Search code examples
tensorflowclassificationmulticlass-classification

How to train on 70k images using Tensorflow


I am new to tensorflow and machine learning. I have a training set of 55k images which are divided into 40 different categories. Some categories have ~2000 images while others have ~20k images. Each image is 1080x1440 in resolution.

I am retraining these images using tensorflow inceptionV3 Imagenet but the results that I am getting are not good. The program is not able to classify the images properly.

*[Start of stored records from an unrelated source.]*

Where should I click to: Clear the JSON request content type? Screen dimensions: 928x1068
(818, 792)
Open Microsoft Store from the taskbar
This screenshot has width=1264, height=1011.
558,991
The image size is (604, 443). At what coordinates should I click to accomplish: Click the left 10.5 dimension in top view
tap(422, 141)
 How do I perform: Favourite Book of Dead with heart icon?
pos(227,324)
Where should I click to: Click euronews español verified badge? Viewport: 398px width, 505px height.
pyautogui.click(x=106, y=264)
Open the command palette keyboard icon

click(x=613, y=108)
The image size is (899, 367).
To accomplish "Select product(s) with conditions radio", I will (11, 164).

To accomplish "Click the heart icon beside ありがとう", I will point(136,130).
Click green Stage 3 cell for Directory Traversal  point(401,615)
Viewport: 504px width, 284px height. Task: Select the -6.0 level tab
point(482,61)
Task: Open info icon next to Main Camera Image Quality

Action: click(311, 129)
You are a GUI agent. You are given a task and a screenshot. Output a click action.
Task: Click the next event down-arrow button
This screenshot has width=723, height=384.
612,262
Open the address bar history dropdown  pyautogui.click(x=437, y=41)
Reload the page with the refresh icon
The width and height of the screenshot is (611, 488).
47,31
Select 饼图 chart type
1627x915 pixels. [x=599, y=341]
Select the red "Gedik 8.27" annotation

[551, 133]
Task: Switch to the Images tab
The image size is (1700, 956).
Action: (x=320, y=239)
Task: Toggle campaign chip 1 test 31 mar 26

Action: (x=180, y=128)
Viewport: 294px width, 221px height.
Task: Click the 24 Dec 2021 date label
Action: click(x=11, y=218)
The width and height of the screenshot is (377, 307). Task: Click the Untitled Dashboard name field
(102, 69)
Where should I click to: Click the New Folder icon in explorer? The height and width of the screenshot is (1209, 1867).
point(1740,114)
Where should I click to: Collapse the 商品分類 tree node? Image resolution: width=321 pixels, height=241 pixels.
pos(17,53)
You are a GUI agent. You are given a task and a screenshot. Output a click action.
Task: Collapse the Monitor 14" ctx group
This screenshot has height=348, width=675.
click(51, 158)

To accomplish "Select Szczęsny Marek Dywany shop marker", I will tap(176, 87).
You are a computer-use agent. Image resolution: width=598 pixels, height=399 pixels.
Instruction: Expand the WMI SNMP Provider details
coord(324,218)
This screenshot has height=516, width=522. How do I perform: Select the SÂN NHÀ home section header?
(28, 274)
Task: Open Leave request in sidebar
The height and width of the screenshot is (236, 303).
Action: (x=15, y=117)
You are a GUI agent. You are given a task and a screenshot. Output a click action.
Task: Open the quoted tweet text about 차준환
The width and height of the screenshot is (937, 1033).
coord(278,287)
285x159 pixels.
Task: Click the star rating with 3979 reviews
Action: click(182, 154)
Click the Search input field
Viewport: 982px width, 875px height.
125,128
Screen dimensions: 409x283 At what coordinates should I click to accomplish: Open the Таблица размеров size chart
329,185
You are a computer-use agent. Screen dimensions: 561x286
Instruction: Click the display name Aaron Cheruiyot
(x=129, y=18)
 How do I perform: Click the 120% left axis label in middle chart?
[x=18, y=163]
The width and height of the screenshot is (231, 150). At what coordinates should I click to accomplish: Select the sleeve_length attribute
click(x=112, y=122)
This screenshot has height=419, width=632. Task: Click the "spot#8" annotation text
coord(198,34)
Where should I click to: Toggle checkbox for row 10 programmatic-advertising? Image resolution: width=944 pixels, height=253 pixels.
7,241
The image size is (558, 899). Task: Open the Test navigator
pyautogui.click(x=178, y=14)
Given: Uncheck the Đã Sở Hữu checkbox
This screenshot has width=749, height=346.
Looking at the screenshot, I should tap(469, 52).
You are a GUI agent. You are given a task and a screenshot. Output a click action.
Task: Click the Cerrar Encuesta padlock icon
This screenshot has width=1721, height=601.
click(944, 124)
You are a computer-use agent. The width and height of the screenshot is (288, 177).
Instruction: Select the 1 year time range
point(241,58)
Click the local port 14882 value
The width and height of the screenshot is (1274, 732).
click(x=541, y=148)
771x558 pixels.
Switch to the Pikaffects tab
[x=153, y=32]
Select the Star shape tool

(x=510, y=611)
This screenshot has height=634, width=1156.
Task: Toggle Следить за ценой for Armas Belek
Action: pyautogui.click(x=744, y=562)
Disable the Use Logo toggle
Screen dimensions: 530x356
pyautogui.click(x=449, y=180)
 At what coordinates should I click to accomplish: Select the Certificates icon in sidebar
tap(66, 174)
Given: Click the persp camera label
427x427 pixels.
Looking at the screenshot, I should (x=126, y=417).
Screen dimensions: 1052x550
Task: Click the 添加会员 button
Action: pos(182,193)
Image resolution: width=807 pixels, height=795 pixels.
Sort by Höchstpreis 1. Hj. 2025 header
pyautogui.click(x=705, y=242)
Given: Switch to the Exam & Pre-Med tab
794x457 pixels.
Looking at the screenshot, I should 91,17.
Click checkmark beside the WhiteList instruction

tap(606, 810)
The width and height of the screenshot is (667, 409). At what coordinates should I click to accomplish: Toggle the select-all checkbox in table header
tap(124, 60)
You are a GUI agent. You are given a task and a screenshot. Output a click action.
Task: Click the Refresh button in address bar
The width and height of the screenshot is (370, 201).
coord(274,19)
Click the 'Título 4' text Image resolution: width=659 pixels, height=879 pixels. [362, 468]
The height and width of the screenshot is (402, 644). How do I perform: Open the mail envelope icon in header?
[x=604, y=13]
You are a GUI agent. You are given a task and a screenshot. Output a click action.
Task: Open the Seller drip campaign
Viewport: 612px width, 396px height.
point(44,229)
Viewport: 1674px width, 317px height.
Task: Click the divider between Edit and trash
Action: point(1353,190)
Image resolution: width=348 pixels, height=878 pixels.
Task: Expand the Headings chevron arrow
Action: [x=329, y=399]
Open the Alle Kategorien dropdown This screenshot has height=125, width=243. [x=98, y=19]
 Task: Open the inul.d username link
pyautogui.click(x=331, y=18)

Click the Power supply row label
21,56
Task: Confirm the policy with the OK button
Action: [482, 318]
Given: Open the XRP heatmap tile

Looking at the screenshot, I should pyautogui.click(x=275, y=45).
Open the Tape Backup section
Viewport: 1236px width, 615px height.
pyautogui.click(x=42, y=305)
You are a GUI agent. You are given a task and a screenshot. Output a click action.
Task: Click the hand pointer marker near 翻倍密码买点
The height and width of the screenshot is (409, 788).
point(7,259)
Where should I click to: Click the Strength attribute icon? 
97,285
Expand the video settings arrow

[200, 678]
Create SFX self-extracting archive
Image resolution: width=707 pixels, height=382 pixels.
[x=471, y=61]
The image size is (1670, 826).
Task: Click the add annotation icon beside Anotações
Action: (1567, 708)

The accuracy of the expected label is very low in all most all the images of the test set.

For retraining, my command is -

python retrain.py --image_dir=train_images --how_many_training_steps=4000 --output_graph=output_graph.pb --output_labels=output_labels.txt --bottleneck_dir=bottlenecks --saved_model_dir=saved_models

I am not using other parameters like scaling, crop, test batch size, validation batch size etc as I am not familiar on how to use them.

For labeling, my command is -

python label_image.py --graph=output_graph.pb --labels=output_labels.txt  --input_layer=Placeholder --output_layer=final_result --image=51.jpg

Can someone help me on how to use these input parameters for the best results?

Thanks in advance!


Solution

  • This question is super broad but a couple of things.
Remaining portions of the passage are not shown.